Ohne jeden Zweifel ist heute Englisch die Sprache der Wissenschaft und auch der wissenschaftlichen Medizin. Wer als Autor von der Scientific Community beachtet werden möchte, muss in englischer Sprache publizieren. Durch die Globalisierung auch der Wissenschaft und die Möglichkeiten der elektronischen Publikation im Internet hat sich dieser Prozess noch beschleunigt. Zwar wirkte sich die wissenschaftliche Isolation während der Zeit des Nationalsozialismus und der »Brain-drain« durch die Vertreibung der jüdischen Wissenschaftler besonders auf die Forschung und die Publikationstätigkeit in Deutschland negativ aus, doch auch die übrigen europäischen Sprachen führen im Hinblick auf die wissenschaftlichen Publikationen längst ein Mauerblümchendasein. Da Deutschland aber bis in die 30-er Jahre des letzten Jahrhunderts eine Spitzenstellung in der Wissenschaft einnahm, empfand man diesen Wandel hier zu Lande besonders schmerzlich.

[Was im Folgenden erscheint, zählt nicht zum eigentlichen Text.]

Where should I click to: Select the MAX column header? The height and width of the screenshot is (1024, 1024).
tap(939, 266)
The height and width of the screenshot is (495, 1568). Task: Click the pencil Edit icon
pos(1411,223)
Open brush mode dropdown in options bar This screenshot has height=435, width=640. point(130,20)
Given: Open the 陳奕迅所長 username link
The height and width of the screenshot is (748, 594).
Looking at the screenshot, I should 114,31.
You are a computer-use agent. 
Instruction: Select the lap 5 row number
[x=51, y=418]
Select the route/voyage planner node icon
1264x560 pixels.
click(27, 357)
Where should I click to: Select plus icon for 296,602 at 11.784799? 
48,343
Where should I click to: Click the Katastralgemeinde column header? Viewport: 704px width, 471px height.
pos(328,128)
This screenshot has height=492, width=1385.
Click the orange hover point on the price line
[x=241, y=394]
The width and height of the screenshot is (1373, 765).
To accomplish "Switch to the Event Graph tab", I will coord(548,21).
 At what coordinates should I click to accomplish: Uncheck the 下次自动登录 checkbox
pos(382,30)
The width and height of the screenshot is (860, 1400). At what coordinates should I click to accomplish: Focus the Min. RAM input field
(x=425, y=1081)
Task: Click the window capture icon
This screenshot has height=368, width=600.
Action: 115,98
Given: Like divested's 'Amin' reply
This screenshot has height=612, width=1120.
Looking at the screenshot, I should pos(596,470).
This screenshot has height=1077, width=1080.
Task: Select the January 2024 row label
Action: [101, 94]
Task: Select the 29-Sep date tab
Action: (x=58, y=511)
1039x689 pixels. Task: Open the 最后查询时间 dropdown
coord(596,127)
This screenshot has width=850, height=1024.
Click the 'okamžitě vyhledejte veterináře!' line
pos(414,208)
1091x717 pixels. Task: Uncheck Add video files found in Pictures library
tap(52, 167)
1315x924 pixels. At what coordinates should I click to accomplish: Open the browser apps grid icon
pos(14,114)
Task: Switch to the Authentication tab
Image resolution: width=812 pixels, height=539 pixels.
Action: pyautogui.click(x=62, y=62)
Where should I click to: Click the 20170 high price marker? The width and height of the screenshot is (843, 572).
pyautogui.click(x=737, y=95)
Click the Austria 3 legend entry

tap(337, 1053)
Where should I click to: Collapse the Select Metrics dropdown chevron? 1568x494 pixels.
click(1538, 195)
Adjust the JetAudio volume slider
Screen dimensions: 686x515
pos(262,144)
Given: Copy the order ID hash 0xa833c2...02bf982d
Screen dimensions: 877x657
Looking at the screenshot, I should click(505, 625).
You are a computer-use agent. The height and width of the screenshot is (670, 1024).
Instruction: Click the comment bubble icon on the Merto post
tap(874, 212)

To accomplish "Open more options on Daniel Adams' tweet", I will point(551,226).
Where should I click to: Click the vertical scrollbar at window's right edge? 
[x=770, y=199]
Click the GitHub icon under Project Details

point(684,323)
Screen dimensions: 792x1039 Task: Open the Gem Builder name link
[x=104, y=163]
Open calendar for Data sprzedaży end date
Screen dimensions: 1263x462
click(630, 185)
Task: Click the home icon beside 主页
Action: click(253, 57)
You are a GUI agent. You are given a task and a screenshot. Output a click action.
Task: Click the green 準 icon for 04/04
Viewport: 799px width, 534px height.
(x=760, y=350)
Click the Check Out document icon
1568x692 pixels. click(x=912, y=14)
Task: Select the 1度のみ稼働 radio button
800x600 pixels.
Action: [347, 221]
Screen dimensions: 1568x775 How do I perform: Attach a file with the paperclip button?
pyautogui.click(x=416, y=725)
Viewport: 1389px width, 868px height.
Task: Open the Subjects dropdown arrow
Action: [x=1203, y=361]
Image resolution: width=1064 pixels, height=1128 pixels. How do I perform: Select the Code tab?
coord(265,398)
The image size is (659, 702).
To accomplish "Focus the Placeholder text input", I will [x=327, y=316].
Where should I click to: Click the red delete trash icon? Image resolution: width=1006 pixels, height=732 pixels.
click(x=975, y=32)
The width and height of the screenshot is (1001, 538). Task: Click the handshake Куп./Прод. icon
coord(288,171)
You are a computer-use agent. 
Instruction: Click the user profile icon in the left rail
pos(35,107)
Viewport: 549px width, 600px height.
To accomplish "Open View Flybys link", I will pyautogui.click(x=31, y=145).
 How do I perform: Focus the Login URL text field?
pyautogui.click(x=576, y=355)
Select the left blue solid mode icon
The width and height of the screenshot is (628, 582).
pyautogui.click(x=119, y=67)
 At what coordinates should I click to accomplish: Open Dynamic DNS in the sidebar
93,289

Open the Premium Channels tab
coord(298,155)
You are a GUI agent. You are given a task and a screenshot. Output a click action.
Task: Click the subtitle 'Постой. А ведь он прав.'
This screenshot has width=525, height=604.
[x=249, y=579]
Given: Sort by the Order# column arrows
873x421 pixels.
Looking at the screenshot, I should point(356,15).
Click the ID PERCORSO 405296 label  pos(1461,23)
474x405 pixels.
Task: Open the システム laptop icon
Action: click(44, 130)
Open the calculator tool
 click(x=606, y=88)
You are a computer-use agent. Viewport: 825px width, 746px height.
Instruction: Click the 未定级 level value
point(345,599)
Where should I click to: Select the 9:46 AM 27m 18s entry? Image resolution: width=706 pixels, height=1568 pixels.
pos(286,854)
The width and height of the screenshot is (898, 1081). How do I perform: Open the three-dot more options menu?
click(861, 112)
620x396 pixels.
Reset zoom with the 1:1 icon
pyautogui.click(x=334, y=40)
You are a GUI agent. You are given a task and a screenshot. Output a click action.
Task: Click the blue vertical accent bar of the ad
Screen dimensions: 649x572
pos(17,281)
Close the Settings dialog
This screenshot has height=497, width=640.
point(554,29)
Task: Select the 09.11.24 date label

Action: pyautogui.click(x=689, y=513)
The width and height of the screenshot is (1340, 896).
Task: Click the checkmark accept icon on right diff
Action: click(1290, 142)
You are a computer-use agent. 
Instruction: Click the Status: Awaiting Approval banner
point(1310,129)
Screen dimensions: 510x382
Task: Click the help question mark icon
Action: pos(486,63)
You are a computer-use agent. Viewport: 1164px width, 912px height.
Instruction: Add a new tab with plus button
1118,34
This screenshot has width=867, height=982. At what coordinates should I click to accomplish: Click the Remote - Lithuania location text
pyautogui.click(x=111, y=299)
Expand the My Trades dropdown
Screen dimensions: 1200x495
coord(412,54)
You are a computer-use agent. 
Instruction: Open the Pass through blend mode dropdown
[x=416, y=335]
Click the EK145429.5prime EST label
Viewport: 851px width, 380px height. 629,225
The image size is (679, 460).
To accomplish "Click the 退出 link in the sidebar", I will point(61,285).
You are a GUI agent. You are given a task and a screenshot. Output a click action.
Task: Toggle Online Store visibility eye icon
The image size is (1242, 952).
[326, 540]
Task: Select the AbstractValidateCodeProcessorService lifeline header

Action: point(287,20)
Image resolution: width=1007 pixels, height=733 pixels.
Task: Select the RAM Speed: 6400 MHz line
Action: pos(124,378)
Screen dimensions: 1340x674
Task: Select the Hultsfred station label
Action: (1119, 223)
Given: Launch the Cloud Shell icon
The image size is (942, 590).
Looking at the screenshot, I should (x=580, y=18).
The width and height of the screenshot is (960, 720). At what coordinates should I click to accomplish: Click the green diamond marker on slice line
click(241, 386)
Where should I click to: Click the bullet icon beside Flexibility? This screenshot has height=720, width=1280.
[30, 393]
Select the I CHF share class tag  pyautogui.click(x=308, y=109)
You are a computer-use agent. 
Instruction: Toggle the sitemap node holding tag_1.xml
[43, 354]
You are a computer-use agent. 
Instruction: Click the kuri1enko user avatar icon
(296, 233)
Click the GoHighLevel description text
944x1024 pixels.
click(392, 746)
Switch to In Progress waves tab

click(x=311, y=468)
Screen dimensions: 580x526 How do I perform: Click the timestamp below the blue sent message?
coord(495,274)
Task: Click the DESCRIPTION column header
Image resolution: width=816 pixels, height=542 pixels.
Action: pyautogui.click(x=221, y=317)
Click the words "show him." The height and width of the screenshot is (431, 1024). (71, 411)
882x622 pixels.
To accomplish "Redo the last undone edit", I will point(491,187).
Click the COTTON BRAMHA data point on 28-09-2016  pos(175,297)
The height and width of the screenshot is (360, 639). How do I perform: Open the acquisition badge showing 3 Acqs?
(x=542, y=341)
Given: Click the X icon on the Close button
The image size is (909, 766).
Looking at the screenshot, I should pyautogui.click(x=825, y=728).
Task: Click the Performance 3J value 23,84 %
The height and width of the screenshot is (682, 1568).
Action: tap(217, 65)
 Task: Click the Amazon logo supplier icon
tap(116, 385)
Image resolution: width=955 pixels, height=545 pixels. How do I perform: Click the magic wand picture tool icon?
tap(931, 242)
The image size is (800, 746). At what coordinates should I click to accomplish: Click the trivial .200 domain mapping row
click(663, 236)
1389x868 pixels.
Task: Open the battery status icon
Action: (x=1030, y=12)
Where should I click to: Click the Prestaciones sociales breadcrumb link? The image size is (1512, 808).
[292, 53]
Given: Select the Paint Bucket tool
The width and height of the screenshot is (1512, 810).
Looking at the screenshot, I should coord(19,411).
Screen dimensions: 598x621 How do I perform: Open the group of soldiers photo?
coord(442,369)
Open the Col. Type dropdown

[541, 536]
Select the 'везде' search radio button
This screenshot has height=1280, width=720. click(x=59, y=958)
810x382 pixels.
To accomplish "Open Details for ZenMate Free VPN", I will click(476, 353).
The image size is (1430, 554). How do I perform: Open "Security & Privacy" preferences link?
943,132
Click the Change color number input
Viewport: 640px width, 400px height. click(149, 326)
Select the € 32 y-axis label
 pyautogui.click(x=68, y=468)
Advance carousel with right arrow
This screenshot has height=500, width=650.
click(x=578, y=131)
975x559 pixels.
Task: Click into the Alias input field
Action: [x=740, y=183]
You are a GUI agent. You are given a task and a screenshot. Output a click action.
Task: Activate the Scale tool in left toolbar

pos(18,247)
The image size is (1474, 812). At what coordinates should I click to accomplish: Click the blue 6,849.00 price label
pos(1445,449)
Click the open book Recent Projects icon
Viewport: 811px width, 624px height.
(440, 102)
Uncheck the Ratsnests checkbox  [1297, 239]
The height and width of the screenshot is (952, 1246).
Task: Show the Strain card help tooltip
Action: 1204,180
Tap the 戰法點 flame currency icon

Wie sehr englischsprachige Fachliteratur deutsche medizinische Publikationen durchdrungen und beeinflusst hat, zeigt exemplarisch eine Analyse der Literaturzitate der Deutschen Medizinischen Wochenschrift von Navarro [5]. Er untersuchte die Häufigkeit der verschiedenen Sprachen in den Literaturangaben dieser traditionsreichen deutschsprachigen Zeitschrift im Verlauf der letzten 75 Jahre. Dabei zeigte sich, dass entgegen einer weitverbreiteten Ansicht Englisch nicht bereits kurz nach dem 2. Weltkrieg, sondern erst wesentlich später Deutsch als dominierende Sprache medizinischer Publikationen verdrängt hat (Abb. [1]). Wahrscheinlich ist dies auf die Tatsache zurückzuführen, dass die medizinische Wissenschaft der Nachkriegszeit noch weitgehend von der an humanistischen Gymnasien erzogenen Generation geprägt wurde, die ihre wissenschaftliche Laufbahn fast ausschließlich in Deutschland begonnen und nach dem Krieg hier mühevoll fortgesetzt hatte. Spätestens ab Mitte der 60-er Jahre gehörte es dagegen für einen aufstrebenden Jungforscher zur Conditio sine qua non, mindestens einen längeren Forschungsaufenthalt in den USA verbracht zu haben. Die Lebensläufe der in den letzten 10 Jahren emeritierten Ordinarien zeugen davon.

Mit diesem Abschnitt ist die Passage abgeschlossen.